Brano fornito ::
──────

Sono quasi esattamente centoventicinque anni da quando Vincent van Gogh, dopo aver trascorso un anno in una clinica mentale di St. Rémy in Provenza, si preparava ad uscirne dopo aver recuperato quello che sembrava un accettabile stato di salute. Aveva celebrato questo momento dipingendo una nuova serie di fiori. Per lui, dipingere questo tipo di natura morta rappresentava una specie di rito celebrativo delle svolte della sua vita.
Lo aveva fatto per la prima volta ad Arles, pure in Provenza, all’inizio della sua carriera di pittore quando aveva concepito la splendida serie, poi celeberrima, dei girasoli. Poi varie volte durante il suo soggiorno a Parigi. Questa volta il soggetto erano certi rari fiori locali che proprio in quei giorni si erano dischiusi nel trasandato giardino della casa di cura. Ne aveva fatto quattro tele della stessa misura, studiando in modo approfondito e personalissimo gli effetti cromatici e i naturali contrasti di forma. Ma per van Gogh sarebbe stata anche l’ultima svolta, come forse egli stesso sentiva. “Ho cercato di impartire un calmo, inestinguibile ardore a questi miei ultimi colpi di pennello”, scriveva in una delle sue famose lettere al fratello Théo.

──────

I dati ::
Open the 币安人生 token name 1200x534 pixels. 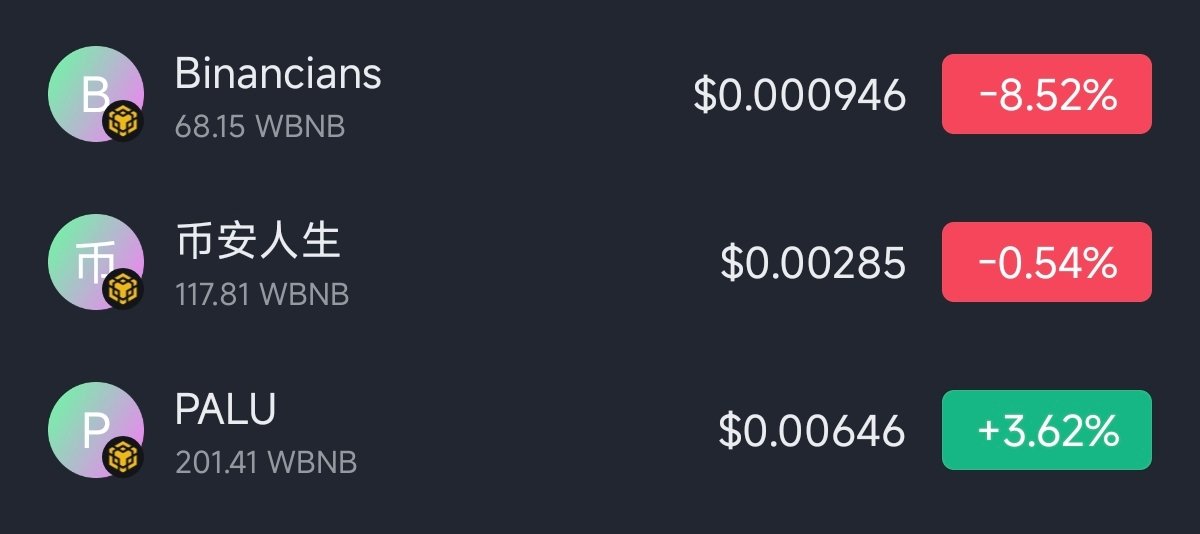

──────

Compito 1 :: Ripeti parola per parola una parte del brano su van Gogh: comincia dalle parole "Lo aveva fatto" e fermati dopo "al fratello Théo.".
Compito 2 :: Nel brano su van Gogh, quante tele dipinse il pittore con i fiori del giardino della casa di cura?
Ci si basa soltanto sul brano, senza ricorrere ad altre fonti.

Risposta 1 ::
Lo aveva fatto per la prima volta ad Arles, pure in Provenza, all’inizio della sua carriera di pittore quando aveva concepito la splendida serie, poi celeberrima, dei girasoli. Poi varie volte durante il suo soggiorno a Parigi. Questa volta il soggetto erano certi rari fiori locali che proprio in quei giorni si erano dischiusi nel trasandato giardino della casa di cura. Ne aveva fatto quattro tele della stessa misura, studiando in modo approfondito e personalissimo gli effetti cromatici e i naturali contrasti di forma. Ma per van Gogh sarebbe stata anche l’ultima svolta, come forse egli stesso sentiva. “Ho cercato di impartire un calmo, inestinguibile ardore a questi miei ultimi colpi di pennello”, scriveva in una delle sue famose lettere al fratello Théo.

Risposta 2 :: Quattro tele della stessa misura.